There are two different possible issues. Either no one sees the songs in a search or they aren’t wanted. You have a few possible fixes for exposure, but no fix if no one wants the music in question.

Lack of Exposure
If the music isn’t being seen, it might be your metadata needs to be revamped. But, it could also be that the genre / style is grossly over saturated and there’s too much competition. You have no control over that second one. Many people with similar music probably have very good metadata, so improving yours may not help much. It might already be good. There’s just too much competition. When that’s the case, only external promotion driving traffic to your profile page is going to help you.

You can set up and promote a personal website that offers your music as an Envato affiliate site that houses the previews of your portfolio on that site and sends people directly to the item page for purchase. This way, you’re still able to benefit from being on AJ while having a way to bypass the search engine.

You also have social media marketing (SMM), which is a whole topic by itself. Some people don’t think that works, but it can if you do it right. I don’t send people to my current AJ account, (which just started uploading last week) because the account I’m using to type this is non-exclusive and the split is very low. But my upcoming exclusive account (for a different set of music under a different identity) will focus mainly on external promo and SMM because my split will be higher.
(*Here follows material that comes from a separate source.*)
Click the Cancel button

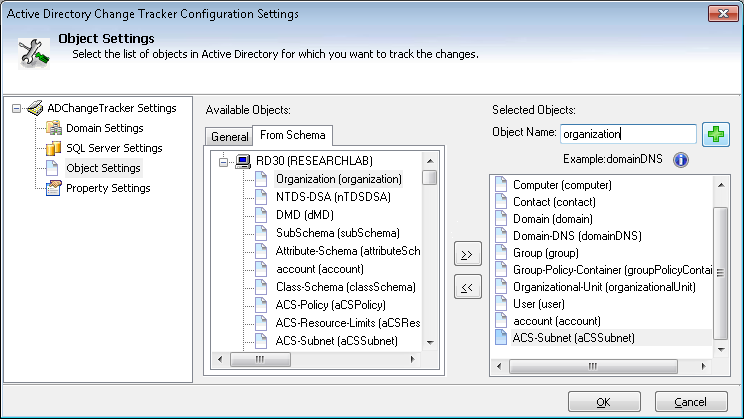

If lack of exposure seems to be the problem because you can tell you aren’t getting views, try the above.

Weak Material
What if the problem is not that it isn’t being seen, but that no one likes it? The search engine is deaf. It can’t listen to your song and say, “Oh, never mind, this one sucks.” It’s going to index it anyway and the metadata / tags might be exactly what the customer ordered. It might even come up at the top of page one. That doesn’t mean it will sell. Perhaps the music is seen all the time and just not purchased. That’s definitely clogging up the search engine and removing it under those circumstances is the right thing to do ethically.